Tasks to carry out -
a: Using the Frank Chiarelli profile, answer each of the following:
(i) In what city was Chiarelli born?
(ii) What position did he play?
(iii) What was Rensselaer's record the year before Chiarelli's first season?
b: List each distinct calendar year that appears in the Frank Chiarelli profile.

── Excerpted passage ──

- Born: September 21, 1931 Ottawa, Ontario, Canada
- Died: July 26, 2024 (aged 92)
- Height: 5 ft 8 in (173 cm)
- Weight: 161 lb (73 kg; 11 st 7 lb)
- Position: Forward
- Played for: Rensselaer Engineers; Wembley Lions; Hull-Ottawa Canadiens;
- NHL draft: Undrafted
- Playing career: 1951–1960

= Frank Chiarelli =

Canadian ice hockey player (1931–2024)

Frank Chiarelli (September 21, 1931 – July 26, 2024) was a Canadian ice hockey player. He captained Rensselaer to its first US college national title in 1954 and was the all-time NCAA leader in career goals at the time of his graduation.

==Career==
Like many Canadian players of the era, Chiarelli began his college career in 1951 as an over-aged freshman. He played for Rensselaer despite the NCAA having a policy restricting all players to three years of varsity play and had an immediate impact for the Engineers. In just 18 games, Chiarelli scored 55 goals and breaking the NCAA single-season record. He became the first freshman to lead the NCAA in both goals and points. Rensselaer's hockey program improved in his first season, going from 5–10 the year before to 15–3. However the team only managed to finish second in the Tri-State League and missed out on the NCAA tournament.

───
── Dataset extract ──

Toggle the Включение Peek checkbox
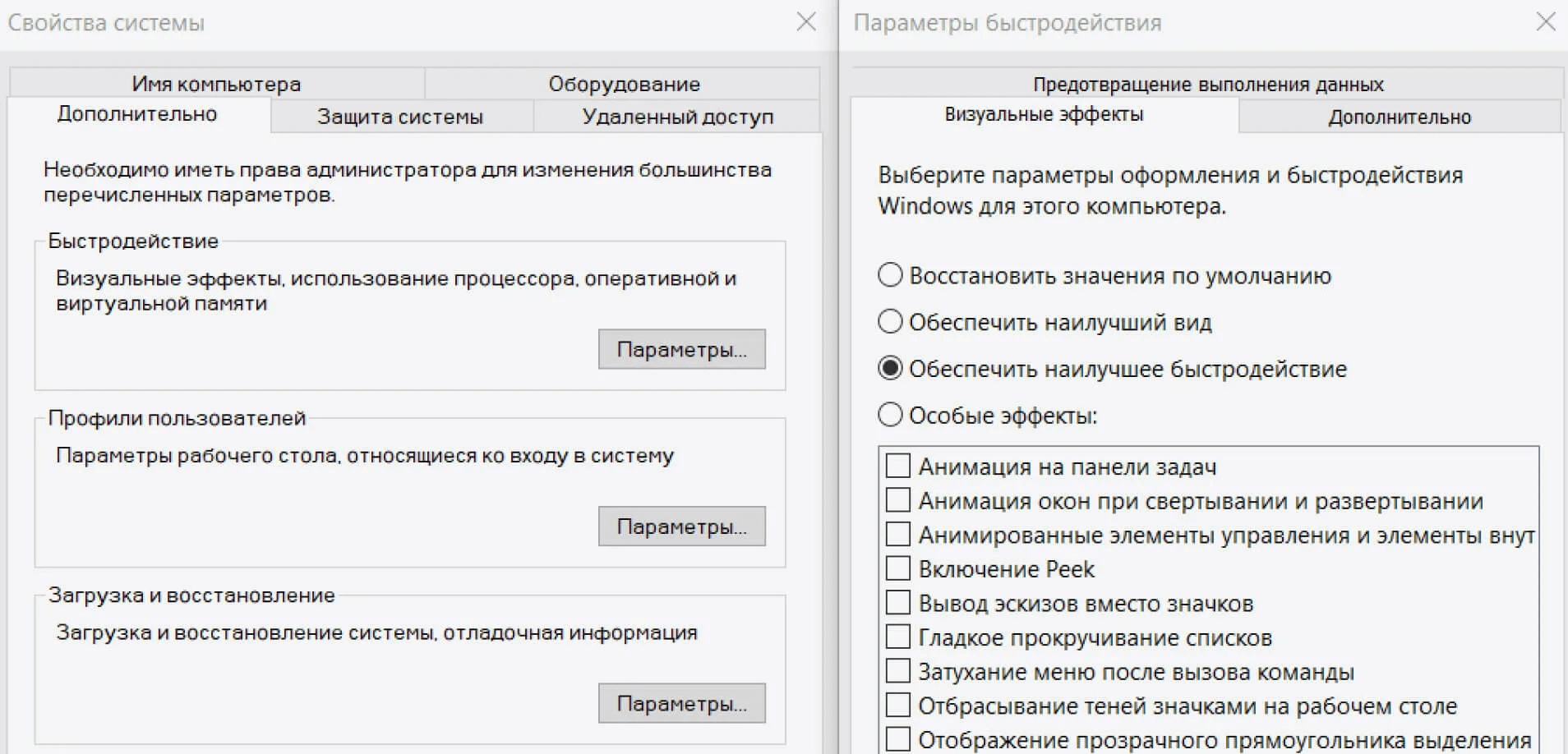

───

Exercise answers -
a:
(i) Ottawa, Ontario, Canada
(ii) Forward
(iii) 5–10

b: 1931, 1951, 1954, 1960, 2024